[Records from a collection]

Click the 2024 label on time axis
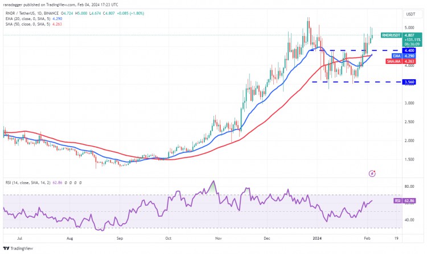The image size is (427, 254). point(317,238)
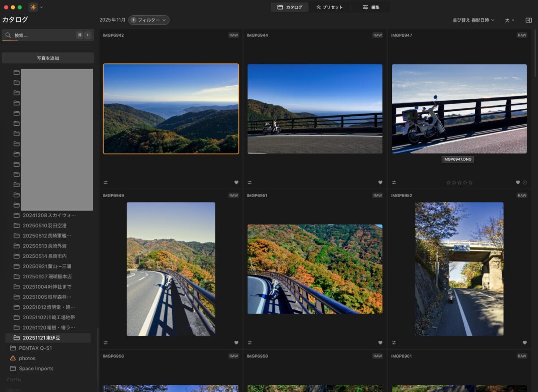538x392 pixels.
Task: Click adjustments icon under IMGP6942
Action: tap(105, 182)
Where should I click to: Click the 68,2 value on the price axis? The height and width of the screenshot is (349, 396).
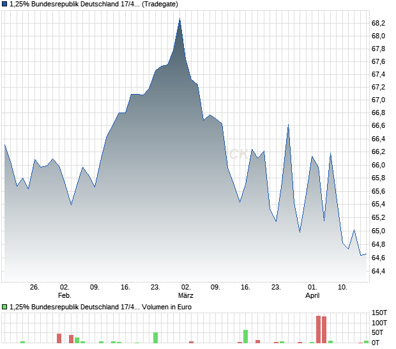pyautogui.click(x=378, y=23)
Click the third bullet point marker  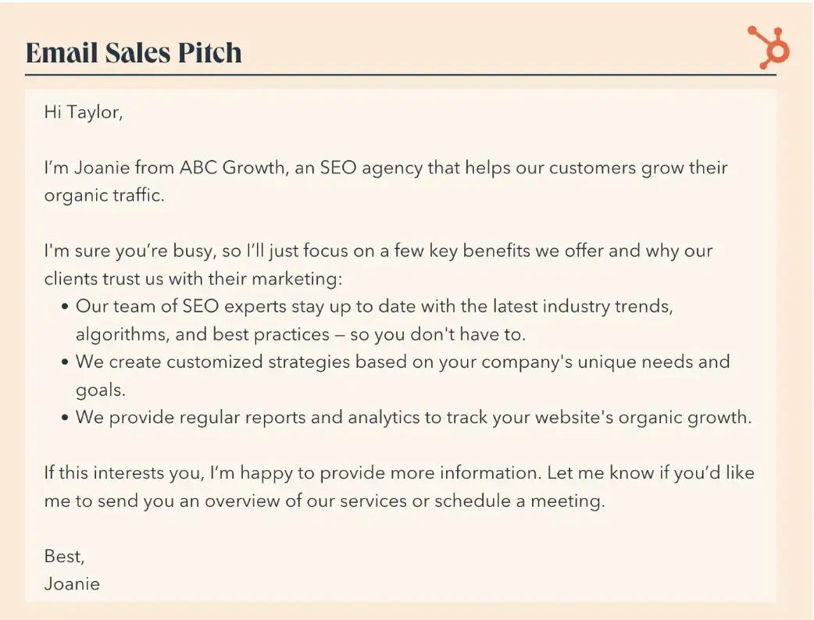(65, 418)
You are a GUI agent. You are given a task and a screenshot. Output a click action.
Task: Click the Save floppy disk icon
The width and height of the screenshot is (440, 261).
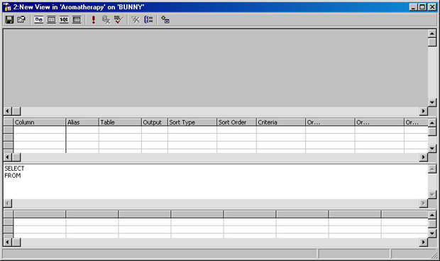click(x=9, y=20)
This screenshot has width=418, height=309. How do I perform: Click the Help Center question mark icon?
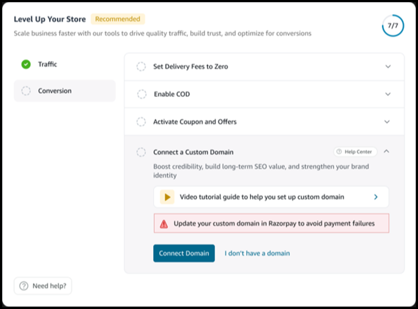pyautogui.click(x=339, y=152)
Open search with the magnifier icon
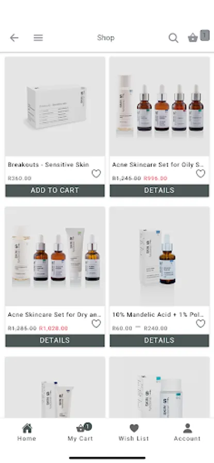Screen dimensions: 214x463 [173, 38]
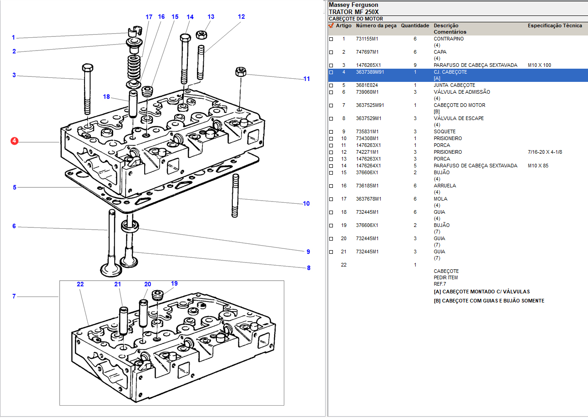
Task: Toggle checkbox for item 17 Mola
Action: (x=331, y=199)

Your goal → There should be an exact restatement of the lines from the line with "You are a GUI" through the last line of the entries above, and no pictures in it.

Solution to the problem →
You are a GUI agent. You are given a task and a screenshot. Output a click action.
Task: Click the Save floppy disk icon
The width and height of the screenshot is (440, 261).
click(x=9, y=20)
This screenshot has width=418, height=309. How do I perform: Click the Help Center question mark icon?
pyautogui.click(x=339, y=152)
Open search with the magnifier icon
Screen dimensions: 214x463 [173, 38]
Task: Toggle checkbox for item 17 Mola
Action: (x=331, y=199)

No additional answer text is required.